[Stored data entries]
▶
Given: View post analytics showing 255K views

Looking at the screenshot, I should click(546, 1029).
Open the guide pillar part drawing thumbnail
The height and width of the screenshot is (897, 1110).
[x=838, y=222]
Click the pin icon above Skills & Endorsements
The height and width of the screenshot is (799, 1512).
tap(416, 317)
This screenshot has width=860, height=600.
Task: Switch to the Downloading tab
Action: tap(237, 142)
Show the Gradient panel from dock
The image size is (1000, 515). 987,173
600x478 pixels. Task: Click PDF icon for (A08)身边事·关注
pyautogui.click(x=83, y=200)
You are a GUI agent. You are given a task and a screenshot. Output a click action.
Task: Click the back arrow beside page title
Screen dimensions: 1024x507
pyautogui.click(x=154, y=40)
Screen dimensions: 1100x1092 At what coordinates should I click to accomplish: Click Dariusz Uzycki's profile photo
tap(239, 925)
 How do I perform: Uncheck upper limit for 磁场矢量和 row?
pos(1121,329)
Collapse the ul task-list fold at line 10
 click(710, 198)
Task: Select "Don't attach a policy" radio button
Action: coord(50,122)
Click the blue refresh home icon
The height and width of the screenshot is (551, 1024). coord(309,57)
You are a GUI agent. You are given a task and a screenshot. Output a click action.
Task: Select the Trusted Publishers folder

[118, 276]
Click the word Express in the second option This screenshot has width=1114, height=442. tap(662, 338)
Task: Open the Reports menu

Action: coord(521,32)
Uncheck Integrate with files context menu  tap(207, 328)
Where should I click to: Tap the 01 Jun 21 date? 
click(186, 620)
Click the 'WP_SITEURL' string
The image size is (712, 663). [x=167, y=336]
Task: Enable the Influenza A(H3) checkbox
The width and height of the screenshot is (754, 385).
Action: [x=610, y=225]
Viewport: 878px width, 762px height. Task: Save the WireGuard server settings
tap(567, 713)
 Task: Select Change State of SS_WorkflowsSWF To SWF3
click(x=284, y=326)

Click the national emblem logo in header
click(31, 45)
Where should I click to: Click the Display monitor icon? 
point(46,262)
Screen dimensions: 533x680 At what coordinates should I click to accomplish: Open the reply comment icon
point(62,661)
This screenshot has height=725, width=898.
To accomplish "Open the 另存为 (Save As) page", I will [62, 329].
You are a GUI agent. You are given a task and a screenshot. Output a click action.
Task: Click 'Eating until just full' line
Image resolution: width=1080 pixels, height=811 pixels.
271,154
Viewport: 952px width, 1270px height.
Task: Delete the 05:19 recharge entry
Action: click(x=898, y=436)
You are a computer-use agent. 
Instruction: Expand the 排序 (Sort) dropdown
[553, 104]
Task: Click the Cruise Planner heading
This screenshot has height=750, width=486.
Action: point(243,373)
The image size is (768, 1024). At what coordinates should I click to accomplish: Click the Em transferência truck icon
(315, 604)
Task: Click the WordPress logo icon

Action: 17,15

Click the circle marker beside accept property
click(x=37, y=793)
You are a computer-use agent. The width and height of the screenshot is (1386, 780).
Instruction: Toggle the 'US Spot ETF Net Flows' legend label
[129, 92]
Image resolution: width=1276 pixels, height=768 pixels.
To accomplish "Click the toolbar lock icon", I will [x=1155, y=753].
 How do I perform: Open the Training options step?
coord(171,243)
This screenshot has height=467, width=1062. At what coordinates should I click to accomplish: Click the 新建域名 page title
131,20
◀
_WHAT IS EXPECTED_:
The records above must be transcribed in full, word for word.

_ANSWER BELOW_:
Given: View post analytics showing 255K views

Looking at the screenshot, I should click(546, 1029).
Open the guide pillar part drawing thumbnail
The height and width of the screenshot is (897, 1110).
[x=838, y=222]
Click the pin icon above Skills & Endorsements
The height and width of the screenshot is (799, 1512).
tap(416, 317)
This screenshot has width=860, height=600.
Task: Switch to the Downloading tab
Action: tap(237, 142)
Show the Gradient panel from dock
The image size is (1000, 515). 987,173
600x478 pixels. Task: Click PDF icon for (A08)身边事·关注
pyautogui.click(x=83, y=200)
You are a GUI agent. You are given a task and a screenshot. Output a click action.
Task: Click the back arrow beside page title
Screen dimensions: 1024x507
pyautogui.click(x=154, y=40)
Screen dimensions: 1100x1092 At what coordinates should I click to accomplish: Click Dariusz Uzycki's profile photo
tap(239, 925)
 How do I perform: Uncheck upper limit for 磁场矢量和 row?
pos(1121,329)
Collapse the ul task-list fold at line 10
 click(710, 198)
Task: Select "Don't attach a policy" radio button
Action: coord(50,122)
Click the blue refresh home icon
The height and width of the screenshot is (551, 1024). coord(309,57)
You are a GUI agent. You are given a task and a screenshot. Output a click action.
Task: Select the Trusted Publishers folder

[118, 276]
Click the word Express in the second option This screenshot has width=1114, height=442. tap(662, 338)
Task: Open the Reports menu

Action: coord(521,32)
Uncheck Integrate with files context menu  tap(207, 328)
Where should I click to: Tap the 01 Jun 21 date? 
click(186, 620)
Click the 'WP_SITEURL' string
The image size is (712, 663). [x=167, y=336]
Task: Enable the Influenza A(H3) checkbox
The width and height of the screenshot is (754, 385).
Action: [x=610, y=225]
Viewport: 878px width, 762px height. Task: Save the WireGuard server settings
tap(567, 713)
 Task: Select Change State of SS_WorkflowsSWF To SWF3
click(x=284, y=326)

Click the national emblem logo in header
click(31, 45)
Where should I click to: Click the Display monitor icon? 
point(46,262)
Screen dimensions: 533x680 At what coordinates should I click to accomplish: Open the reply comment icon
point(62,661)
This screenshot has height=725, width=898.
To accomplish "Open the 另存为 (Save As) page", I will [62, 329].
You are a GUI agent. You are given a task and a screenshot. Output a click action.
Task: Click 'Eating until just full' line
Image resolution: width=1080 pixels, height=811 pixels.
271,154
Viewport: 952px width, 1270px height.
Task: Delete the 05:19 recharge entry
Action: click(x=898, y=436)
You are a computer-use agent. 
Instruction: Expand the 排序 (Sort) dropdown
[553, 104]
Task: Click the Cruise Planner heading
This screenshot has height=750, width=486.
Action: point(243,373)
The image size is (768, 1024). At what coordinates should I click to accomplish: Click the Em transferência truck icon
(315, 604)
Task: Click the WordPress logo icon

Action: 17,15

Click the circle marker beside accept property
click(x=37, y=793)
You are a computer-use agent. The width and height of the screenshot is (1386, 780).
Instruction: Toggle the 'US Spot ETF Net Flows' legend label
[129, 92]
Image resolution: width=1276 pixels, height=768 pixels.
To accomplish "Click the toolbar lock icon", I will [x=1155, y=753].
 How do I perform: Open the Training options step?
coord(171,243)
This screenshot has height=467, width=1062. At what coordinates should I click to accomplish: Click the 新建域名 page title
131,20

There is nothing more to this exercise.